■ Given request 1: Reproduce the blog entries below verbatim, everything from "It was interesting" down to "large group exercise.".

■ Document text:
Thursday, May 31, 2007

The experience of crafting an experience

While moving around the kitchen early Sunday morning, the phrase "the experience of creating an experience" popped into my head. It kind of summarizes what I'm interested in as research. People that create mediated experiences for others (filmmakers, musicians, teachers, mediators, PHC practitioners) themselves are having experiences and their experience can/should be characterized and understood. Schön et al give us clues to this and of the value of doing it, which I myself am not yet quite able to do, but this question has always occupied me and seemed important. Simon refined the catchphrase as "the experience of crafting an experience", which is better.

Monday, May 28, 2007

Misc. thoughts about the 2007 Compendium Institute workshop at NASA Ames

Some overdue thoughts on our recent Bay Area workshop, held at the NASA Ames Conference Center May 2-3, 2007. Work has been unrelentingly busy since the workshop, so no time to reflect until now. Today is Memorial Day, so a hiatus.

The workshop was small, about 16-17 people, but very engaged. Most people came from the Bay Area though there was a KMi contingent of five people, including me, that came from the UK and NY. We did something different this time than our previous workshops. In the past, we've generally had our standard tutorial on the morning of the first day. (We've been offering versions of that tutorial since the mid-1990s when Maarten and I developed the first version. It's a subject for another day, but even though I think there is a lot of good material in the tutorial, it has never landed with the impact that I'd like. It is too much "in the head", I think; concepts and exercises that, seemingly, assume you have already internalized the "Compendium Way" as we have (drank the Kool-Aid)).

This time we spent almost the entire first day on an experiential exercise rather than a tutorial. This was excellent -- at least for me since it ties into my research. I had prepared some advance materials that people could download with images about space (in honor of NASA, our host) and sample formats (the idea of providing people a set of evocative images to work with in the construction of a dialogic exercise owes much to the Center for Creative Leadership's Visual Explorer tool).

At the workshop we divided people into small groups and gave them the assignment of preparing an exercise that they would lead the larger group in, with the sole restriction that it had to involve getting people to engage with, and add to, Compendium maps. Each group had about 90 minutes to devise their exercise. Since I was going to use this for part of my research data, I kept myself out of it except to help with logistics when necessary. Mostly I flitted around the cavernous ballroom to each of the small group locations, taking pictures and making sure that each group had their Camtasia screen/audio recording going.

It was interesting to see the different group styles that emerged. Some groups jumped right in creating their exercise; one spent 2/3 of the time on a meta-exercise, mapping how they were going to approach the problem. But all were very engaged. To me the main point of Compendium is the engagement with the representation, having maps be the focus of a collaborative effort to express something that matters. Our previous tutorials never achieved that, they were much more individually oriented. This exercise got people doing that from the start. (Since my research focuses on the choices practitioners make in the course of constructing participatory hypermedia representations, this is very encouraging, but that is again a subject for a different day). Each group worked hard to come up with something they thought would work well for the large group exercise.

■ Information given:

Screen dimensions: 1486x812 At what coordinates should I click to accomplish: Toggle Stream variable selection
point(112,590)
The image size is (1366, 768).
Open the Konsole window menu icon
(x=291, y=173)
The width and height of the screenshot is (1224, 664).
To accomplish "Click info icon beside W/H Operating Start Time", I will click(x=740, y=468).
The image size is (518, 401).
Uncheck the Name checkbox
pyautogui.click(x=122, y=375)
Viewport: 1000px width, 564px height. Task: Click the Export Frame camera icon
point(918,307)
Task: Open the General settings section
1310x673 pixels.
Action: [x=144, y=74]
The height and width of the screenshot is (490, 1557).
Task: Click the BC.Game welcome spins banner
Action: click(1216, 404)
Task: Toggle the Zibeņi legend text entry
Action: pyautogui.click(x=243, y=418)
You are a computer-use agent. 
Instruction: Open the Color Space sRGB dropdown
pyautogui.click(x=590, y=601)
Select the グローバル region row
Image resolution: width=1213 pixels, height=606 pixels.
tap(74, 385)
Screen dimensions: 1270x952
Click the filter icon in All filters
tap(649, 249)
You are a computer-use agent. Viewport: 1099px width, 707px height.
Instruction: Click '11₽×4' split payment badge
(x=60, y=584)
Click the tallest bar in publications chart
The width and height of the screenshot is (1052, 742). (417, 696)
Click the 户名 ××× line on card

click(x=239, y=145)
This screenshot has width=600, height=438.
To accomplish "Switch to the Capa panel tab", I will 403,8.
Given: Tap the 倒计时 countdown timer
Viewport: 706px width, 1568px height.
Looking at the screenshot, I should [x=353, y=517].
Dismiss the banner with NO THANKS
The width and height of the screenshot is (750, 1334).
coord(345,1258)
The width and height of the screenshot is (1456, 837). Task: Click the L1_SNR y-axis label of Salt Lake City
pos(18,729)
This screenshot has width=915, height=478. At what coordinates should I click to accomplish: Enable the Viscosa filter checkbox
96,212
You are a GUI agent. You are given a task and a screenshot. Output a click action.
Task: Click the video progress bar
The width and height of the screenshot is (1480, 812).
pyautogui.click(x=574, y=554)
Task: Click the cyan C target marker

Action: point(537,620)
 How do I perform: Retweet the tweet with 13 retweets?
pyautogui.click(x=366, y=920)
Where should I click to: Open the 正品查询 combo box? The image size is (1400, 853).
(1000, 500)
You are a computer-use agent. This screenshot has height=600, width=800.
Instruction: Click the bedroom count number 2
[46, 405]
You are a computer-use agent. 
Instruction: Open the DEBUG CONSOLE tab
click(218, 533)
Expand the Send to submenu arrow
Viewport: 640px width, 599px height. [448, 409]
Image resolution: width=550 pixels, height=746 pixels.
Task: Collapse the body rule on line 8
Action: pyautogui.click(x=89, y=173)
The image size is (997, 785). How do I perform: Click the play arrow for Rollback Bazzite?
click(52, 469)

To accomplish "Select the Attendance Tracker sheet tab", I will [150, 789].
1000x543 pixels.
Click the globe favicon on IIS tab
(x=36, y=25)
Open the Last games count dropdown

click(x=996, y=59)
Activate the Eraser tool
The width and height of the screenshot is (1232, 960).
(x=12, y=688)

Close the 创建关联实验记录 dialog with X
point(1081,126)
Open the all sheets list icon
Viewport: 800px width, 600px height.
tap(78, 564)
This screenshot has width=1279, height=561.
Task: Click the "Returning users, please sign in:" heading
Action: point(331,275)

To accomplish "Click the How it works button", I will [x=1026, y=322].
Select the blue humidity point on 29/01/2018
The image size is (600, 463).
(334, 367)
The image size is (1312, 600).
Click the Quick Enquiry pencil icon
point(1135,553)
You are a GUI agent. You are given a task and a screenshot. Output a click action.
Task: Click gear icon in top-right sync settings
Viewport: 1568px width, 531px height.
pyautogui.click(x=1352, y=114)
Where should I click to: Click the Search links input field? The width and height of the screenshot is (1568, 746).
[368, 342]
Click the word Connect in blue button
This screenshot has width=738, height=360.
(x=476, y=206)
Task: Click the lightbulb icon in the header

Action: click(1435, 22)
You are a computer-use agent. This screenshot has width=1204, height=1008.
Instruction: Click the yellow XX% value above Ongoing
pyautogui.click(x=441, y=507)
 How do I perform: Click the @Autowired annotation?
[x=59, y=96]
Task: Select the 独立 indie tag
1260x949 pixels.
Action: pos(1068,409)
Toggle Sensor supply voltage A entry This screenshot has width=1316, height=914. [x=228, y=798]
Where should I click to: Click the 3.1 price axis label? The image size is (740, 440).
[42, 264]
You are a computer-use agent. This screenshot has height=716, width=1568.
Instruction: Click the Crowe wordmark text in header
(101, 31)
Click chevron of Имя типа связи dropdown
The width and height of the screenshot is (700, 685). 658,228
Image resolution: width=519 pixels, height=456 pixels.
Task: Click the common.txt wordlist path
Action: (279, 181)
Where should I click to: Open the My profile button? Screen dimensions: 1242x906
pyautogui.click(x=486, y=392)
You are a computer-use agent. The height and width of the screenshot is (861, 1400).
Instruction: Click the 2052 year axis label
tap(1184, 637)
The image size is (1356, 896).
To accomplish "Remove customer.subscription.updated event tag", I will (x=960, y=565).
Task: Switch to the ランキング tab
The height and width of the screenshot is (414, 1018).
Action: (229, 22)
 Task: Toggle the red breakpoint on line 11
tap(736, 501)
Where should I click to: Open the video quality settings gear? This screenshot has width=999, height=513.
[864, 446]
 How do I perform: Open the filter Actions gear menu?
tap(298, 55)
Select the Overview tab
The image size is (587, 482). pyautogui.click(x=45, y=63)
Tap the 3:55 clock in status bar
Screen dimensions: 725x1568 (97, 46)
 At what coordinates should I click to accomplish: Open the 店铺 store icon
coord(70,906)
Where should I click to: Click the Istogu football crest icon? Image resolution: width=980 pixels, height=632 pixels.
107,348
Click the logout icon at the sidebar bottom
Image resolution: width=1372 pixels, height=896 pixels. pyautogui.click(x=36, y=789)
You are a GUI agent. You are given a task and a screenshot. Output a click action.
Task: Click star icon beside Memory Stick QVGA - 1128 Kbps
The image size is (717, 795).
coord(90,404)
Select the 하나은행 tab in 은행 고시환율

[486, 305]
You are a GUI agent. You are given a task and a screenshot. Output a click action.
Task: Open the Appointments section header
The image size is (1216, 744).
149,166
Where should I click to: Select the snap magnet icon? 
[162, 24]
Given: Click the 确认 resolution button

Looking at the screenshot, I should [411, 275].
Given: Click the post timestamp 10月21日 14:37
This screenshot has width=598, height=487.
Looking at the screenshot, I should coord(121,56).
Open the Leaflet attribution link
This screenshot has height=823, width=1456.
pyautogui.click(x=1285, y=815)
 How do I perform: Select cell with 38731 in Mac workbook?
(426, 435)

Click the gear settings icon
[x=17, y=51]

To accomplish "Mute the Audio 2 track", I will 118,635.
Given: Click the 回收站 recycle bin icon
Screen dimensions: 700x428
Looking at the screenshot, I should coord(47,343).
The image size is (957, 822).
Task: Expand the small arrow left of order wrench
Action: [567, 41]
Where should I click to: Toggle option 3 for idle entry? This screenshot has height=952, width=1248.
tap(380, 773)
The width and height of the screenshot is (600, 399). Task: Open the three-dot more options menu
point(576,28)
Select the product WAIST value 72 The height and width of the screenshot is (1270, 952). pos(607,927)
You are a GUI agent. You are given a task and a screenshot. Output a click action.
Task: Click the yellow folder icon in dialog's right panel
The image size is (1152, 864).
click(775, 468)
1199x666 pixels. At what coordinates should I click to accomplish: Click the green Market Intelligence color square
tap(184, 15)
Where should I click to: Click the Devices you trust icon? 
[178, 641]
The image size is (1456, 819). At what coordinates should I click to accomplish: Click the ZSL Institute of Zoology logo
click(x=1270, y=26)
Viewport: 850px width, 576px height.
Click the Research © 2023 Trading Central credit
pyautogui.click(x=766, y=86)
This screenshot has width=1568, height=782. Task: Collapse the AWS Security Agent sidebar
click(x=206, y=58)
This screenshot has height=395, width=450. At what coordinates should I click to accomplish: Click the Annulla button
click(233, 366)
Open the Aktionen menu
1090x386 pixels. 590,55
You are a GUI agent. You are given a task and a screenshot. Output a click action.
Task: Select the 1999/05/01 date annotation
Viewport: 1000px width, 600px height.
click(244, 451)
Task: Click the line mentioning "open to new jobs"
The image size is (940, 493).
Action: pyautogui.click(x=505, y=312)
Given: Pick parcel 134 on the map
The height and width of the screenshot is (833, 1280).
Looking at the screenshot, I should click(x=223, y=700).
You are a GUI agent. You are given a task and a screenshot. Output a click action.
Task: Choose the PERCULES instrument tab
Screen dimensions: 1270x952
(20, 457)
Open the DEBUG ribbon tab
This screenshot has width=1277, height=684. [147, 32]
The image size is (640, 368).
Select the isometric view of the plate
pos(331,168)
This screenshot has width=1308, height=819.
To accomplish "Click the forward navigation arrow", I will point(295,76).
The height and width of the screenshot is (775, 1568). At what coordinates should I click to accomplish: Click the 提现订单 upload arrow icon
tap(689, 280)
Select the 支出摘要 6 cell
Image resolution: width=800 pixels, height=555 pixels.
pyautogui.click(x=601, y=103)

■ Given request 2: Rename "computer-use agent" to "desktop assistant" in the records, everything from the line containing "has height=600, width=800." down to the line containing "Action: click(1435, 22)", and give only those lines, with all else unchanged.

■ Finished answer 1:
It was interesting to see the different group styles that emerged. Some groups jumped right in creating their exercise; one spent 2/3 of the time on a meta-exercise, mapping how they were going to approach the problem. But all were very engaged. To me the main point of Compendium is the engagement with the representation, having maps be the focus of a collaborative effort to express something that matters. Our previous tutorials never achieved that, they were much more individually oriented. This exercise got people doing that from the start. (Since my research focuses on the choices practitioners make in the course of constructing participatory hypermedia representations, this is very encouraging, but that is again a subject for a different day). Each group worked hard to come up with something they thought would work well for the large group exercise.

■ Finished answer 2:
You are a desktop assistant. This screenshot has height=600, width=800.
Instruction: Click the bedroom count number 2
[46, 405]
You are a desktop assistant. 
Instruction: Open the DEBUG CONSOLE tab
click(218, 533)
Expand the Send to submenu arrow
Viewport: 640px width, 599px height. [448, 409]
Image resolution: width=550 pixels, height=746 pixels.
Task: Collapse the body rule on line 8
Action: pyautogui.click(x=89, y=173)
The image size is (997, 785). How do I perform: Click the play arrow for Rollback Bazzite?
click(52, 469)

To accomplish "Select the Attendance Tracker sheet tab", I will [150, 789].
1000x543 pixels.
Click the globe favicon on IIS tab
(x=36, y=25)
Open the Last games count dropdown

click(x=996, y=59)
Activate the Eraser tool
The width and height of the screenshot is (1232, 960).
(x=12, y=688)

Close the 创建关联实验记录 dialog with X
point(1081,126)
Open the all sheets list icon
Viewport: 800px width, 600px height.
tap(78, 564)
This screenshot has width=1279, height=561.
Task: Click the "Returning users, please sign in:" heading
Action: point(331,275)

To accomplish "Click the How it works button", I will [x=1026, y=322].
Select the blue humidity point on 29/01/2018
The image size is (600, 463).
(334, 367)
The image size is (1312, 600).
Click the Quick Enquiry pencil icon
point(1135,553)
You are a GUI agent. You are given a task and a screenshot. Output a click action.
Task: Click gear icon in top-right sync settings
Viewport: 1568px width, 531px height.
pyautogui.click(x=1352, y=114)
Where should I click to: Click the Search links input field? The width and height of the screenshot is (1568, 746).
[368, 342]
Click the word Connect in blue button
This screenshot has width=738, height=360.
(x=476, y=206)
Task: Click the lightbulb icon in the header

Action: click(1435, 22)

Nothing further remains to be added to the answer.